Action item
Using the records below, quote only the span that opens with the line containing "Task: Click the blue lightning bolt icon" and closes with the line containing "Click the Order", exactly and inclusively.

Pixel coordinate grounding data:

+-------+

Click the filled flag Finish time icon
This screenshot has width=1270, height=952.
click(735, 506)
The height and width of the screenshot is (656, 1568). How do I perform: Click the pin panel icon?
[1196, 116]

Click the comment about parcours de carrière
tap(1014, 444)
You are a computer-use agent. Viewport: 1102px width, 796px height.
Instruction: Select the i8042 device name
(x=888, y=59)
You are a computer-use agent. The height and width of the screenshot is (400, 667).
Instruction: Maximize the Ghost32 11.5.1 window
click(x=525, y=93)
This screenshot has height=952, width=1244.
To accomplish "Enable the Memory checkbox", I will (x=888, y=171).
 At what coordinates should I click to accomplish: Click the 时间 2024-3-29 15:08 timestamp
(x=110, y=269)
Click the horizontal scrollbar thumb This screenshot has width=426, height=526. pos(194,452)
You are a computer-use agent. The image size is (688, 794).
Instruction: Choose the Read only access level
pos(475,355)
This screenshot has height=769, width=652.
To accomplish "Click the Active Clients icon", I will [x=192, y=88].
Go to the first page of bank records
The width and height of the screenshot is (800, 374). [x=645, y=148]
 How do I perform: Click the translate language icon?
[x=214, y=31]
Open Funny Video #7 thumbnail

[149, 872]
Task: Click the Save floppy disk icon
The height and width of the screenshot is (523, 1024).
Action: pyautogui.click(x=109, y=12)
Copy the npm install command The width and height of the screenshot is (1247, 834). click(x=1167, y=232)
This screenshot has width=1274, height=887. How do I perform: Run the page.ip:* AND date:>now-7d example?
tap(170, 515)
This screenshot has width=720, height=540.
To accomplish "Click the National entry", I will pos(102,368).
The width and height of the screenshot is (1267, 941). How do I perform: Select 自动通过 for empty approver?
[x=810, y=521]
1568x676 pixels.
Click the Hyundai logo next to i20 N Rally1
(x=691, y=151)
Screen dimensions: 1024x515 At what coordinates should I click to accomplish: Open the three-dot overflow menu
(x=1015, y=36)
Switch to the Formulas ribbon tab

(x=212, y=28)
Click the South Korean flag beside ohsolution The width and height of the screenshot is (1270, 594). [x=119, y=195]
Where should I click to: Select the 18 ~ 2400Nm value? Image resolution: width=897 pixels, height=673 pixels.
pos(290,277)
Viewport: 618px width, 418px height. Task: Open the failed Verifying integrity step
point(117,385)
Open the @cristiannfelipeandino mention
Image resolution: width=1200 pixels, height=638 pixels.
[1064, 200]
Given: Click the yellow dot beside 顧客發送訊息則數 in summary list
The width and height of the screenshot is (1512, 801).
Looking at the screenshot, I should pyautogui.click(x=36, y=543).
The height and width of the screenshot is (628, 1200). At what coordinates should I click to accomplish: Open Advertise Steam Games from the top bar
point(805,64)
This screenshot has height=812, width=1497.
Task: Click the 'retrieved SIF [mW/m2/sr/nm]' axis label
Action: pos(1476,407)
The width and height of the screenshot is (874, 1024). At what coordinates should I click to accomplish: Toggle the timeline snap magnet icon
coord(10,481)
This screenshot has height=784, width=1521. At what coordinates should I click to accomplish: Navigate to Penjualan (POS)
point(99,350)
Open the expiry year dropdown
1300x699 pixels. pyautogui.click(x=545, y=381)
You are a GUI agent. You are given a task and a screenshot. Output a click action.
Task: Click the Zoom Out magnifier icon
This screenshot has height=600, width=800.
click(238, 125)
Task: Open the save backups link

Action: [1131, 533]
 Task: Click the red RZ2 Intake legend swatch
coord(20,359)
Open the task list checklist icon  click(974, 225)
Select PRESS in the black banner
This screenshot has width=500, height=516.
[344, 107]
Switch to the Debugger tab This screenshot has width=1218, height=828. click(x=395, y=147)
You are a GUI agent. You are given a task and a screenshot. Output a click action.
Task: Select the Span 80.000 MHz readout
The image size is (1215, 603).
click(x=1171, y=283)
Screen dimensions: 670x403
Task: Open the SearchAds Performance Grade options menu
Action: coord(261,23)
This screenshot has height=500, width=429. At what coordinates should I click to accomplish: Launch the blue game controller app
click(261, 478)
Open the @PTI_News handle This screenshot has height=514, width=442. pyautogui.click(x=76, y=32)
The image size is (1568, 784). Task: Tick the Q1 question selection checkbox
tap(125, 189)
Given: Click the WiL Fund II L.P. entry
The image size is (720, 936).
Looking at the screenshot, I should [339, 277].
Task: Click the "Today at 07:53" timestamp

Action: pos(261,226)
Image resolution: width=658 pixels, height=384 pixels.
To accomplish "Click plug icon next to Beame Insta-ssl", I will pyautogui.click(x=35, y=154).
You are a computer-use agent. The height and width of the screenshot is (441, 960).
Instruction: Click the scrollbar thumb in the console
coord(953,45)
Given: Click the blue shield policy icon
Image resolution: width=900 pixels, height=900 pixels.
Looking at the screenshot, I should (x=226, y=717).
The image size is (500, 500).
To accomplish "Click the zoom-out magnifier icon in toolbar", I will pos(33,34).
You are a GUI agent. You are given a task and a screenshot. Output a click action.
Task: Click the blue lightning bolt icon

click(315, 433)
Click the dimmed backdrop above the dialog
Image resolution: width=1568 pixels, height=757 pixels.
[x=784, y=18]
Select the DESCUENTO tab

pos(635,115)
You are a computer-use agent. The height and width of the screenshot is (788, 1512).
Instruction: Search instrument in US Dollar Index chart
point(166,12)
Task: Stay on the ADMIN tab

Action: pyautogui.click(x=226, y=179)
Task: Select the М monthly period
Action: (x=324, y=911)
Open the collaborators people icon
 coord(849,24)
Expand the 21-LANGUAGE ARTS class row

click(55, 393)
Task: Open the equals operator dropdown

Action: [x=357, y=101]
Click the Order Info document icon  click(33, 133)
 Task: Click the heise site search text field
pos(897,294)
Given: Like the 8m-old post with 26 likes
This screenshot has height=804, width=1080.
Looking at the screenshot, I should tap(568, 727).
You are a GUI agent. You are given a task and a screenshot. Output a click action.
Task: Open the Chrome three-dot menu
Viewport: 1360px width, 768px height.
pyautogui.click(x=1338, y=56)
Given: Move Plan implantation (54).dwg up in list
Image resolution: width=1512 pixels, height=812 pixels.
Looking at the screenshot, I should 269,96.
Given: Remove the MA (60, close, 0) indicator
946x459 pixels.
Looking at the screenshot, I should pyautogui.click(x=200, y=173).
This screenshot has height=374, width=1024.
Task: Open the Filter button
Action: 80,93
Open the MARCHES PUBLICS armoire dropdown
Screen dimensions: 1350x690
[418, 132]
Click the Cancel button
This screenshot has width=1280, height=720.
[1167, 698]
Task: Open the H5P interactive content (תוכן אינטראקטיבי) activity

+-------+

Expected output
Task: Click the blue lightning bolt icon

click(315, 433)
Click the dimmed backdrop above the dialog
Image resolution: width=1568 pixels, height=757 pixels.
[x=784, y=18]
Select the DESCUENTO tab

pos(635,115)
You are a computer-use agent. The height and width of the screenshot is (788, 1512).
Instruction: Search instrument in US Dollar Index chart
point(166,12)
Task: Stay on the ADMIN tab

Action: pyautogui.click(x=226, y=179)
Task: Select the М monthly period
Action: (x=324, y=911)
Open the collaborators people icon
 coord(849,24)
Expand the 21-LANGUAGE ARTS class row

click(55, 393)
Task: Open the equals operator dropdown

Action: [x=357, y=101]
Click the Order Info document icon  click(33, 133)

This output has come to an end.